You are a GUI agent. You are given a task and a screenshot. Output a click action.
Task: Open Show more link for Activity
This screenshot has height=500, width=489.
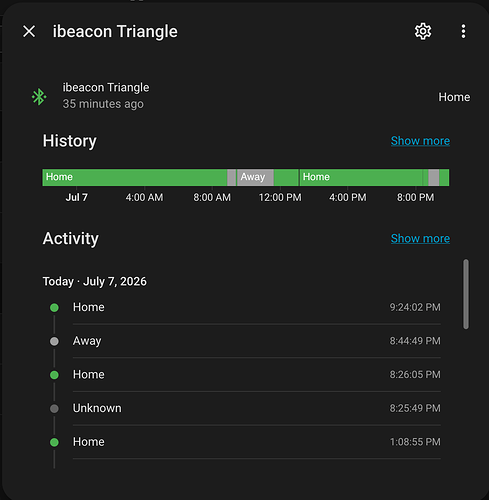coord(420,239)
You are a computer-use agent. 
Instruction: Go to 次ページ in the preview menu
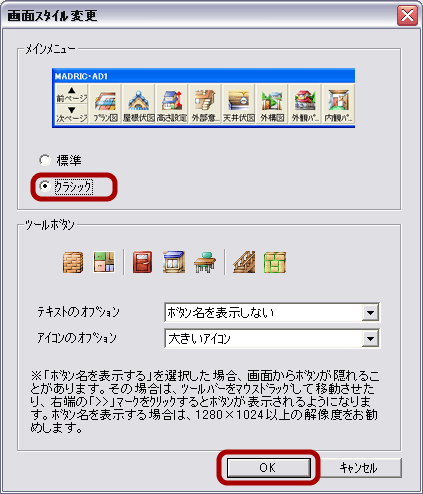[72, 114]
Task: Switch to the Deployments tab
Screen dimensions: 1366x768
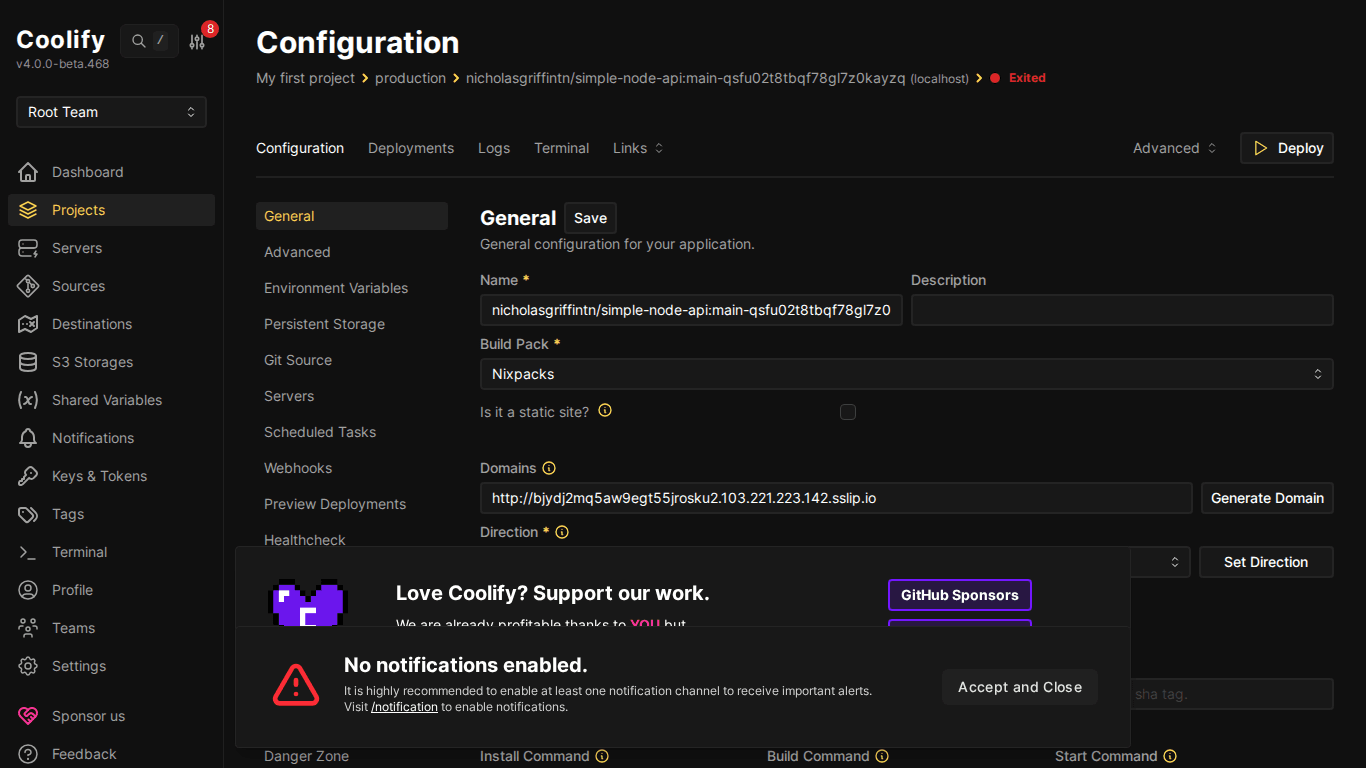Action: coord(410,147)
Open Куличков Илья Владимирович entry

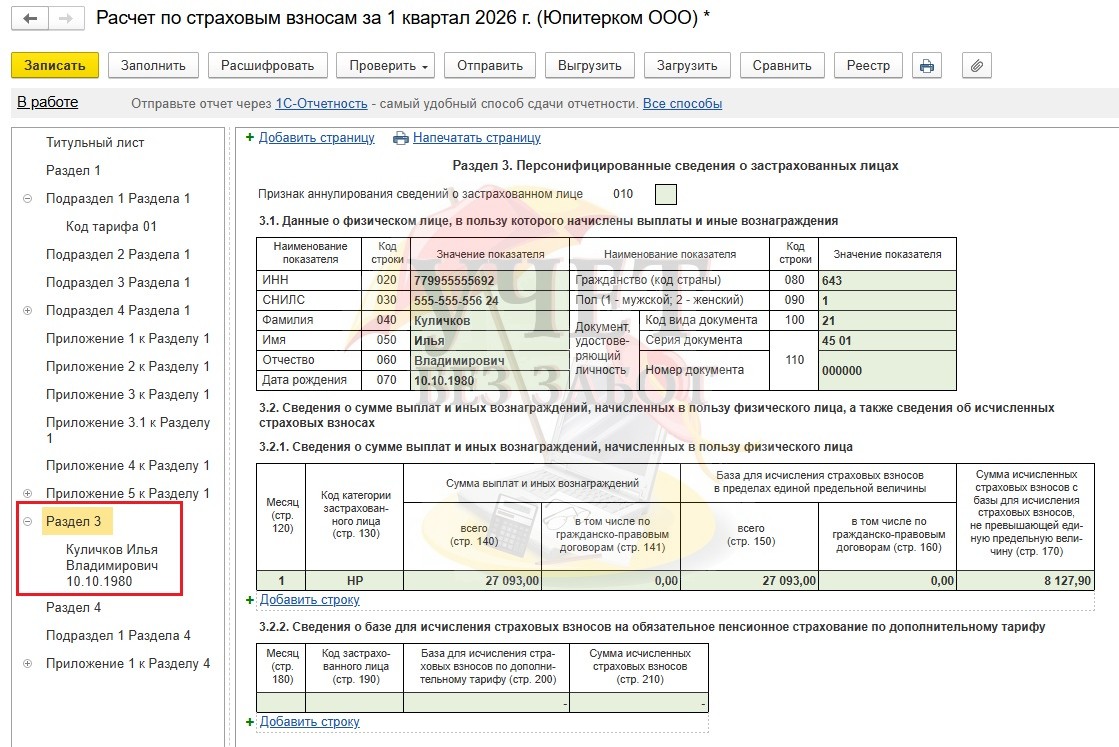[x=111, y=565]
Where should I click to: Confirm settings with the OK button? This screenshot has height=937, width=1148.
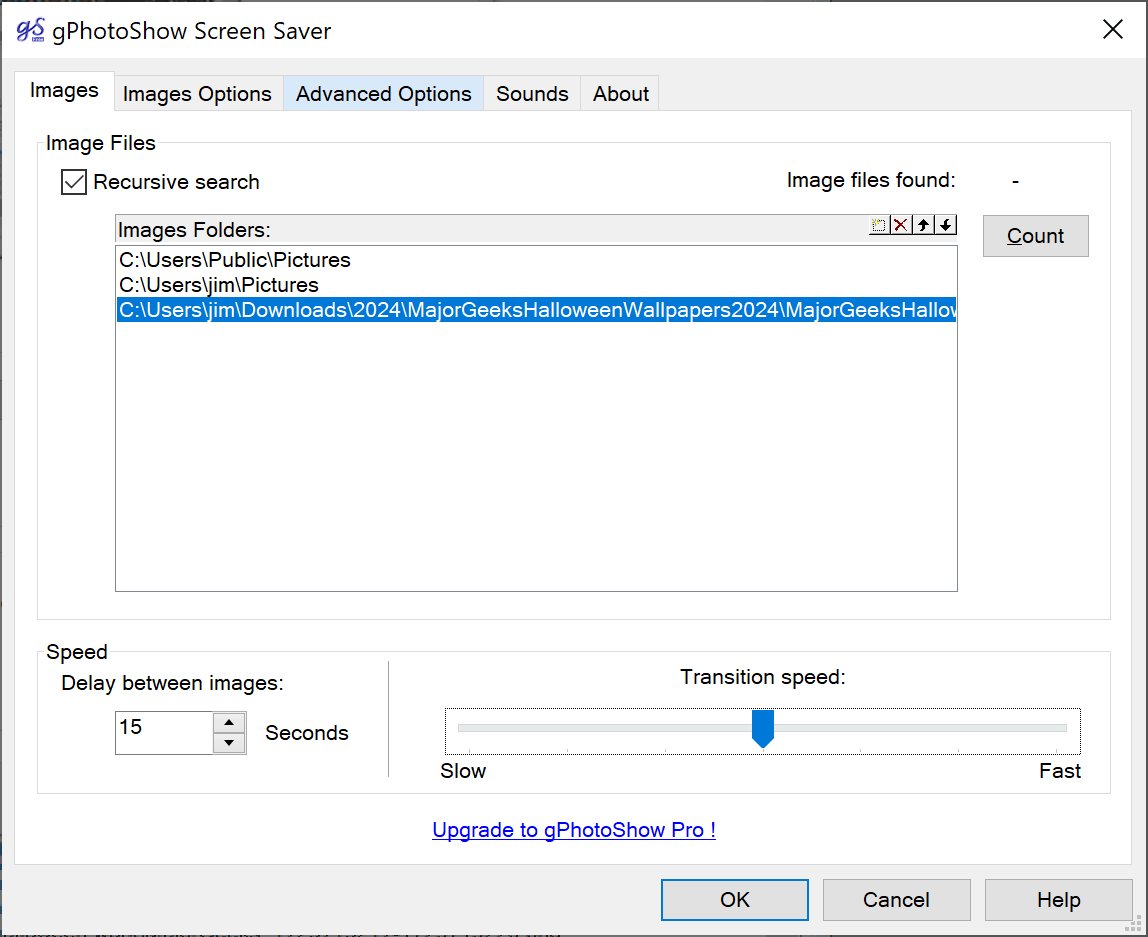pyautogui.click(x=735, y=900)
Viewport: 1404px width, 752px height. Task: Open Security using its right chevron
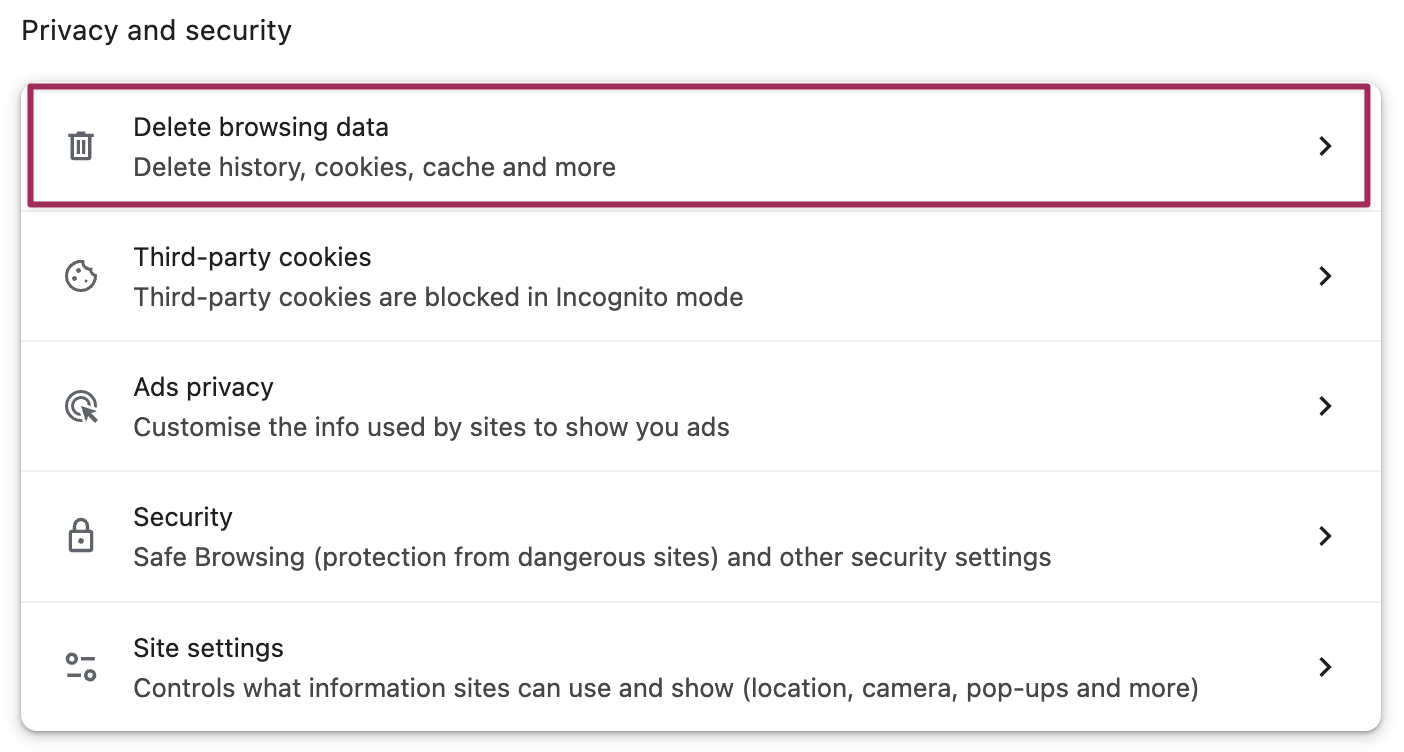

_Exercise goal_.
The result should hold only the lines from the line with "Screen dimensions: 1366x768" through the final line of the records above, copied exactly, with pictures left out.

_Response_.
Screen dimensions: 1366x768
Action: coord(410,147)
Open Куличков Илья Владимирович entry

[x=111, y=565]
Where should I click to: Confirm settings with the OK button? This screenshot has height=937, width=1148.
pyautogui.click(x=735, y=900)
Viewport: 1404px width, 752px height. Task: Open Security using its right chevron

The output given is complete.